China Is Not Our Enemy, a project of U.S.-based peace group CodePink, responded by asserting that "if Biden and the Pentagon really want to 'ensure peace and stability' in the region, they could simply stop dealing missiles, weapons, [and] nuclear tech to Australia, Japan, South Korea, and Taiwan that escalate conflict and threaten global safety."

Officials in Beijing also criticized the agreement, with China's Foreign Ministry spokesperson Zhao Lijian reportedly calling the U.S. and U.K.'s decision to export extremely sensitive nuclear technology to Australia an "extremely irresponsible" move that exposes "double standards."

AUKUS "seriously undermines regional peace and stability, aggravates the arms race, and hurts international nonproliferation efforts," Zhao added.

According toThe Guardian:

"The international community, including neighboring countries, have risen to question [Australia's] commitment to nuclear nonproliferation," Zhao said, according to a translation aired by ABC News. "China will closely monitor the situation."

Zhao said the three countries "should abandon the obsolete Cold War zero-sum mentality and narrow-minded geopolitical concepts and respect regional people's aspiration and do more that is conducive to regional peace and stability and development--otherwise they will only end up hurting their own interests."

When announcing the formation of AUKUS, Morrison said that "Australia is not seeking to acquire nuclear weapons or establish a civil nuclear capability" and intends to abide by the Nuclear Nonproliferation Treaty (NPT).

Critics of the alliance, however, worry that it "could still indirectly spur the proliferation of weapons" by setting "a dangerous precedent for countries to exploit a loophole in the NPT," The Guardianreported.

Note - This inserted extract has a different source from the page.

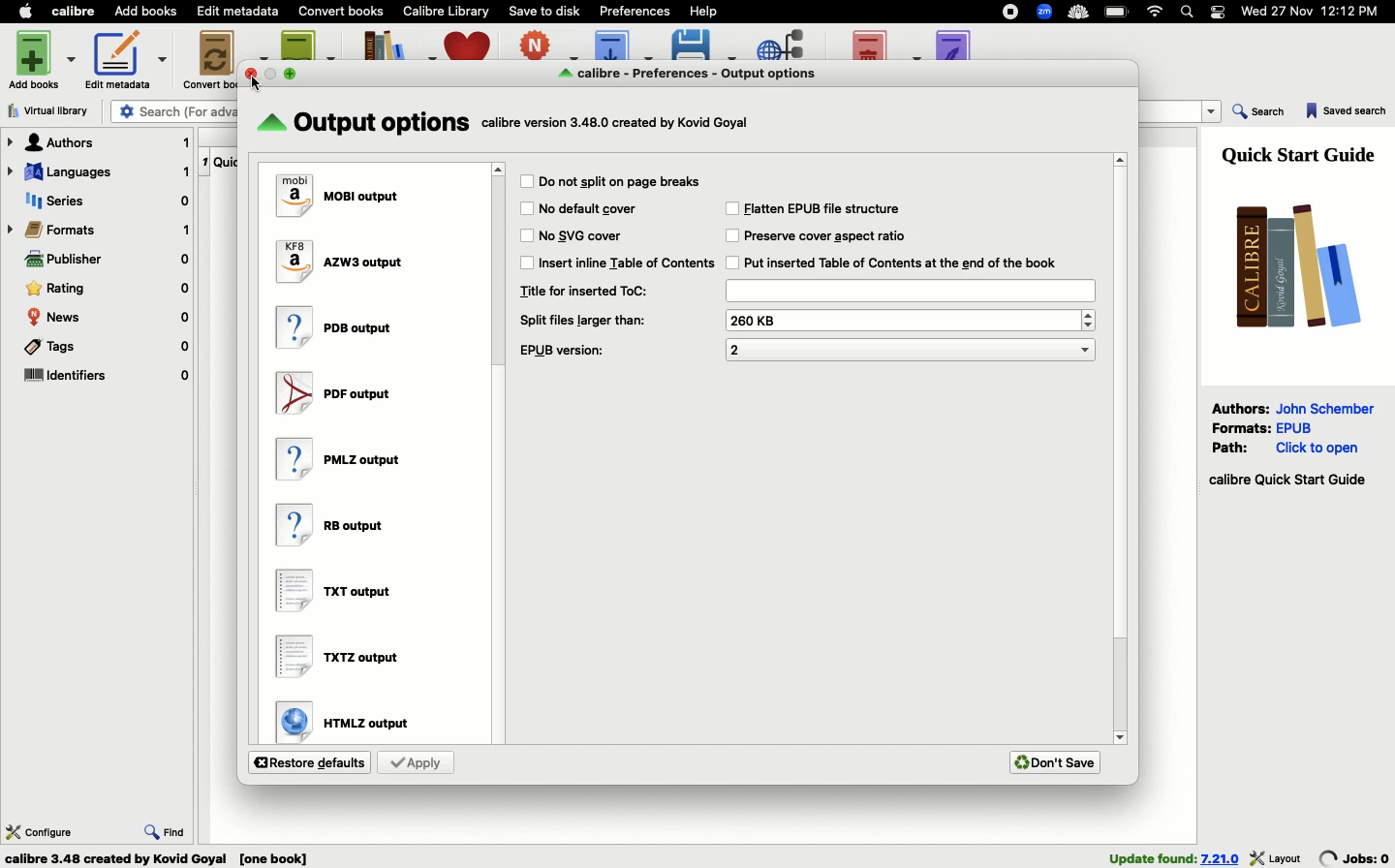 This screenshot has height=868, width=1395. Describe the element at coordinates (107, 288) in the screenshot. I see `Rating` at that location.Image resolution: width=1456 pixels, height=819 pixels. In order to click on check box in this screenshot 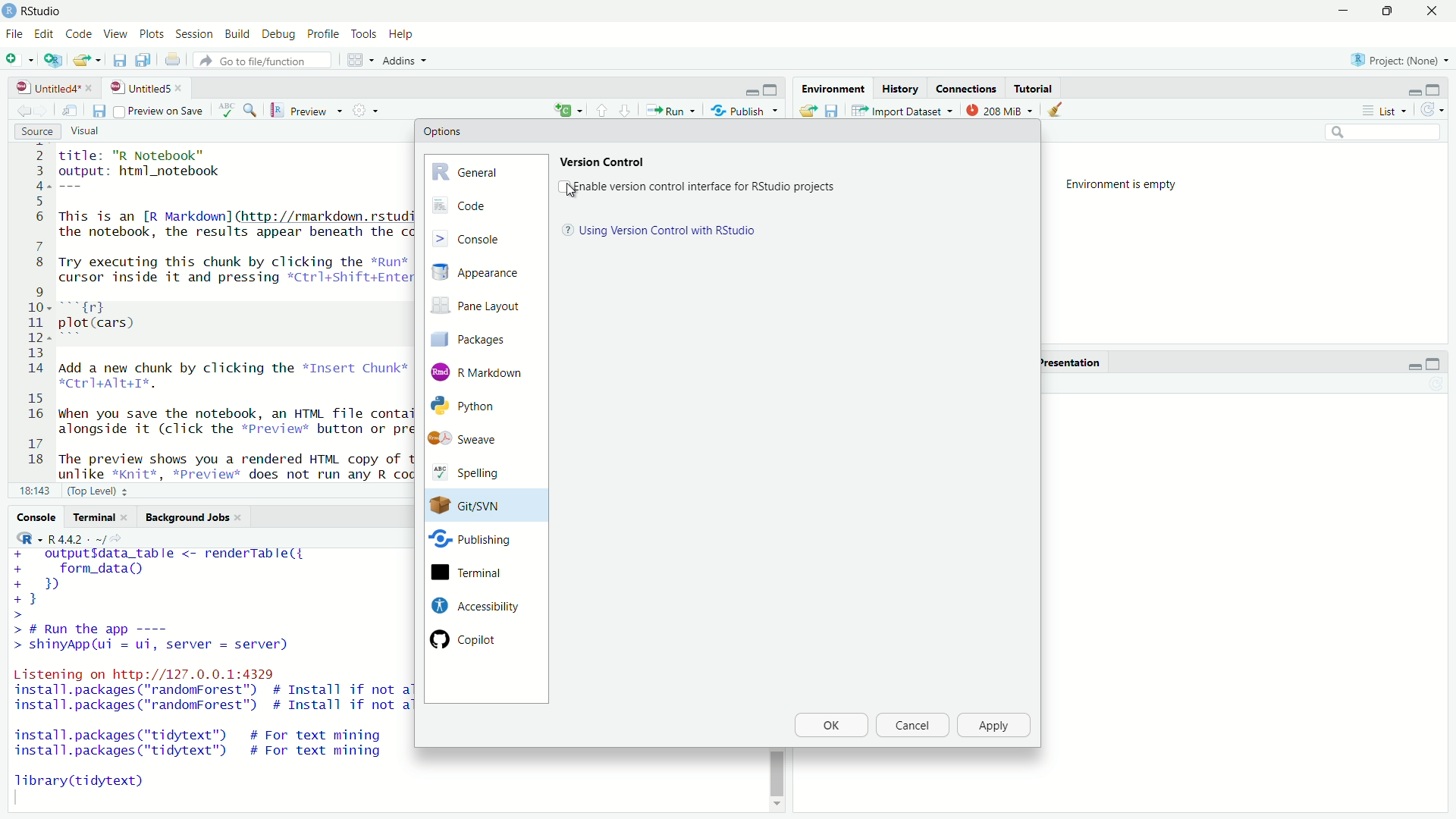, I will do `click(562, 186)`.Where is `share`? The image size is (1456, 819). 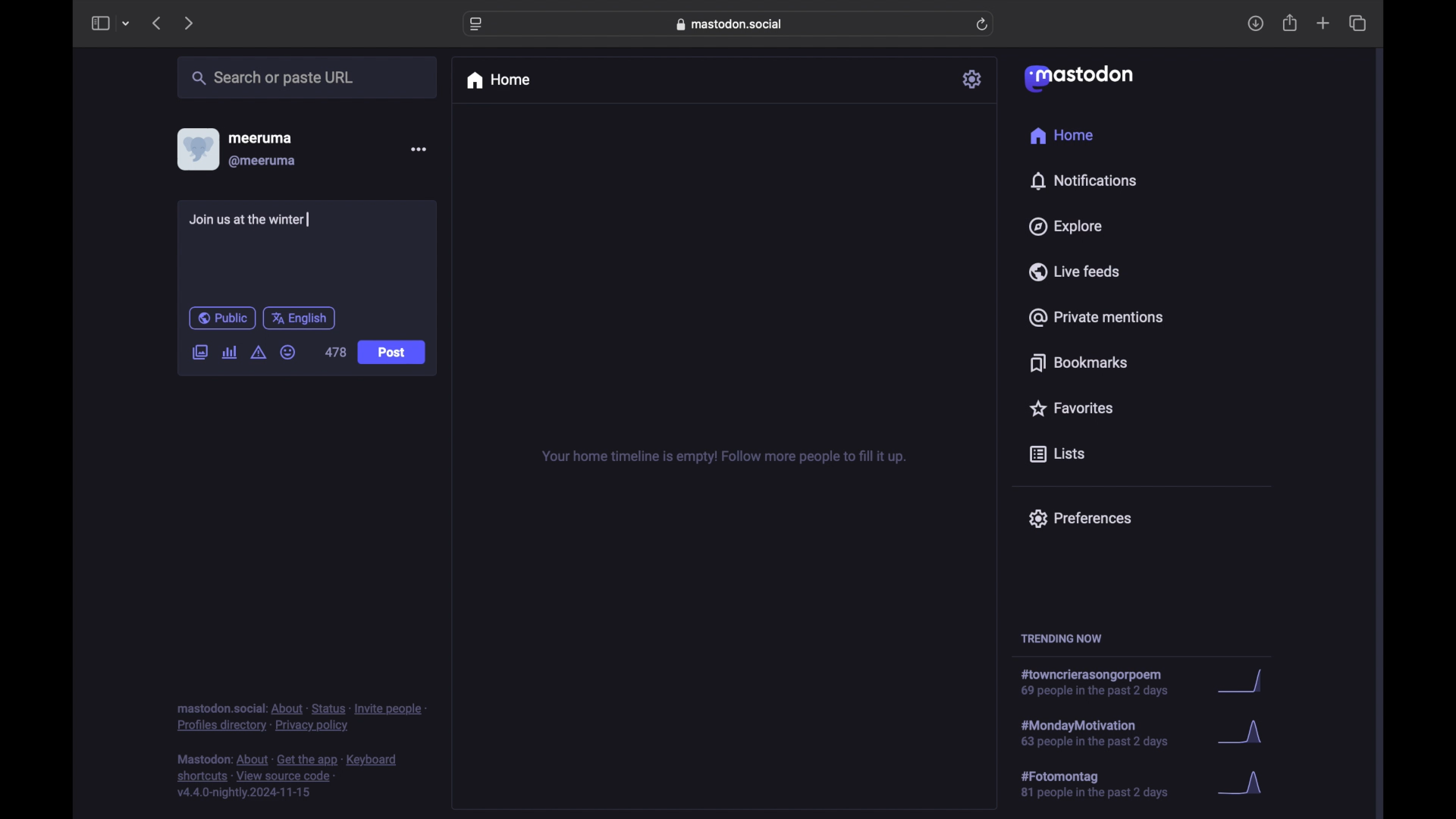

The NPT allows countries without atomic bombs, such as Australia, "to build nuclear-powered submarines, and to remove the fissile material they need for the submarine reactors from the stockpile monitored by the global watchdog, the International Atomic Energy Agency, opening up the possibility it could be diverted to making weapons."

Describing AUKUS as a "disastrous" deal, CodePink co-founder Medea Benjamin tweeted Wednesday that Australia, the U.K., and the U.S. "are ratcheting up the tension that could easily lead to a nuclear war with China."

Amid growing concerns that Washington's increasingly hostile approach to China could escalate into a full-blown military conflict, nearly 50 advocacy organizations in July sent a letter to Biden and members of Congress in which they argued that "nothing less than the future of our planet depends on ending the new Cold War between the United States and China."